Conseguimos a classificação dentro da quadra”, reclama Vitor Jacob, gestor do
Bauru.

“Os clubes não têm acesso algum à CBB. Nós não votamos, não temos
direito a voto. É o grande erro do sistema.”

Ainda
que gerem orçamentos milionários, os clubes profissionais mal têm poder de
decidir os presidentes das federações – em São Paulo, por exemplo, as ligas
regionais cumprem esse papel. E são as 27 federações, mais a associação de
atletas, que definem o presidente da CBB. Para a eleição do ano que vem, um
candidato é o presidente da federação do Paraná, Estado que não tem times
profissionais, e o outro é o técnico Antônio Carlos Barbosa, apoiado por federações
do Norte, principalmente, pouco representativas.
Afetados
diretamente pela gestão da CBB, os clubes agora exigem mudanças. A própria LNB,
que historicamente adotava uma política de não interferência nos assuntos da
CBB, hoje se diz “proativa” na busca de soluções.
“A LNB
tem ciência de seu papel neste cenário e de maneira proativa estará, como
sempre esteve, pronta para ajudar sob a liderança da Fiba e não medirá esforços
para buscar junto às entidades que organizam o esporte no Brasil, como
Ministério do Esporte e Comitê Olímpico do Brasil (COB), uma solução rápida
para que a modalidade no País continue sendo desenvolvida da melhor forma
possível”, disse a Liga, em nota.
Os
clubes, porém, se sentem de mãos atadas. “A primeira coisa é alterar o formato
de eleição, se a CBB continuar existindo. Mudar a participação dos clubes, dos
atletas”, diz o dirigente bauruense. Para ele, a CBB é uma “instituição
completamente falida” e o único caminho é criar uma nova entidade gestora do
basquete no País.
Ainda
segundo Jacob os clubes tinham expectativa de que as coisas poderiam melhorar
na CBB após a Olimpíada, o que não aconteceu. Agora, com a punição, Bauru e
Flamengo terão um “prejuízo de imagem absurdo” ficando fora da Liga das
Américas, competição de mais visibilidade no basquete do continente.
O Mogi
das Cruzes/Helbor, por enquanto, não é prejudicado.

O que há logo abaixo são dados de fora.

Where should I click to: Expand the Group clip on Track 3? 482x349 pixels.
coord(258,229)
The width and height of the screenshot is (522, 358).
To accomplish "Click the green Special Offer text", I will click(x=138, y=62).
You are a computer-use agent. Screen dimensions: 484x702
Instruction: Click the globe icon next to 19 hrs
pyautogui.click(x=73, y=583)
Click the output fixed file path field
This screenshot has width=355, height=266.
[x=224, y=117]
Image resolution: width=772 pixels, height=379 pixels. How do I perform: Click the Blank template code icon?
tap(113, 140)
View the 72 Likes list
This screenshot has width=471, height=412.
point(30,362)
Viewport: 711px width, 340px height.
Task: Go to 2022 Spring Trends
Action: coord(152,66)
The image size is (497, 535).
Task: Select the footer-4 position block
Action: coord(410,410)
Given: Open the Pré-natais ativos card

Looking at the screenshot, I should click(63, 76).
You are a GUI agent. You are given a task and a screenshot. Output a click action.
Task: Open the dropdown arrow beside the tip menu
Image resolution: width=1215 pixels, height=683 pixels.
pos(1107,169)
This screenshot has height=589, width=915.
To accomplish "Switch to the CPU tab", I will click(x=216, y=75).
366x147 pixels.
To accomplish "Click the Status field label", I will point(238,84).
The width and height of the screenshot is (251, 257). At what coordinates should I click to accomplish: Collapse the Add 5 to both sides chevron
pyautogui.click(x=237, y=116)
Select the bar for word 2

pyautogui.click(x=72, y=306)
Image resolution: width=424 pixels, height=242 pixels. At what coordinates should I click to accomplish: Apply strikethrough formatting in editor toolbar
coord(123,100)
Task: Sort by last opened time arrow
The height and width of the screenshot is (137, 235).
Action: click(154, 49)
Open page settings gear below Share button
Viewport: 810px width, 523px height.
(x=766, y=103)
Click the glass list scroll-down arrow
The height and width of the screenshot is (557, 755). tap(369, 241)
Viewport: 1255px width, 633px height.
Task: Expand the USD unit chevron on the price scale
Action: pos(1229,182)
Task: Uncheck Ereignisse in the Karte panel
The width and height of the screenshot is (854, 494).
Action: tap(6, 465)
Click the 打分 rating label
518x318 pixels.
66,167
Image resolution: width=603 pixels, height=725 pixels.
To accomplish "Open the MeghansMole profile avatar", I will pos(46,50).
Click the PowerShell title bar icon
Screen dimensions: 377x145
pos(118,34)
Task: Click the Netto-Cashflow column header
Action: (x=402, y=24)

A equipe está na final da
Liga Sul-Americana e poderá jogar a decisão contra o Bahía Blanca Basket, da
Argentina. O problema é que, se for campeão, o Mogi não poderia usufruir da
vaga que conquistaria na Liga das Américas.
“É uma
vergonha para nós, agir para cima da gente e prejudicar quem investe no
basquete. A gente não está sendo prejudicado de momento, mas estamos vendo o
empenho de Bauru e Flamengo, que estão sendo penalizados. Cada time custa 5, 6
milhões de reais por ano. A gente sai à luta, monta um time e fica como
agora?”, questiona Nilo Guimarães, gestor do basquete de Mogi.
Os
clubes devem aproveitar a presença de dirigentes da Fiba Américas em Mogi das
Cruzes para os dois primeiros jogos da final, nos dias 23 e 24 de outubro, para
tentar reverter a decisão. A Liga das Américas começa na primeira quinzena de
janeiro, mas a punição à CBB vai pelo menos até 28 de janeiro, quando será
reavaliada.
A LNB
diz entender que “tal ato é compreensível na medida em que se busque o caminho
para a retomada do crescimento do basquetebol no Brasil”.

“Esta ação, por mais
dura que possa parecer, deve trazer consigo a esperança, o entendimento e a
soma de esforços para que solucionemos os graves problemas que afligem a nossa
Confederação”, afirma a liga, que critica só a punição aplicada aos clubes. 

“Uma medida como essa serve, apenas, para agravar a atual situação”, avalia.